Phosphated IrMo bimetallic cluster for efficient hydrogen evolution reaction

Developing low-cost, high-performance electrocatalysts for the hydrogen evolution reaction (HER) is essential for producing hydrogen from renewable energy sources. Herein, we report phosphated IrMo bimetallic clusters supported by macroporous nitrogen-doped carbon (IrMoP/MNC) as a highly efficient alkaline HER catalyst. The experimental and theoretical results demonstrate that P and Mo synergistically tune the electronic structure of atomically dispersed Ir to improve adsorption of the reactant H2O and desorption of the product OH−. P itself serves as an active site and cooperates with the nearby Ir atom to significantly enhance the HER kinetics. Even with only 2.6 ​wt% Ir in the catalyst, IrMoP/MNC exhibits an ultralow overpotential of 14 ​mV at 10 ​mA ​cm−2, as well as an unprecedented high mass activity of 18.58 A mgIr−1 at an overpotential of 100 ​mV, superior to commercial Pt/C and overwhelmingly better than other Ir-based electrocatalysts.

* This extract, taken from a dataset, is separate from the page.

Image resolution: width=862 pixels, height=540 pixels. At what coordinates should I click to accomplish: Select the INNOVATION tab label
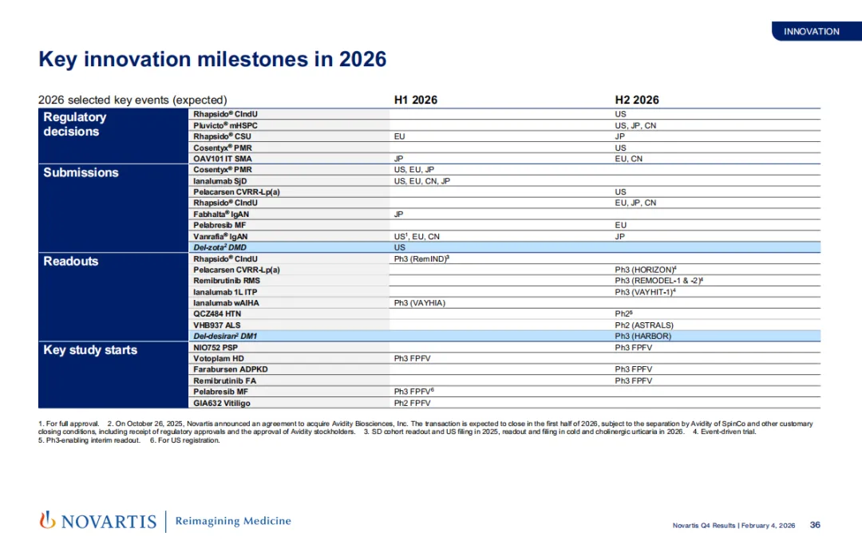tap(811, 32)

This study demonstrates a multi-level design strategy to effectively improve the atom efficiency of a noble metal, involving spatial geometry, local electronic structure, and dual-atom synergy. [Display omitted] •Phosphated IrMo clusters with high noble metal utilization are synthesized as an electrocatalyst for the alkaline hydrogen evolution reaction.•Phosphorus optimizes the electronic structure of Ir and synergistically decomposes water molecules with Ir to enhance the HER kinetics.•Macroporous carbon-supported IrMoP clusters exhibit an ultralow overpotential and high mass activity for the alkaline HER.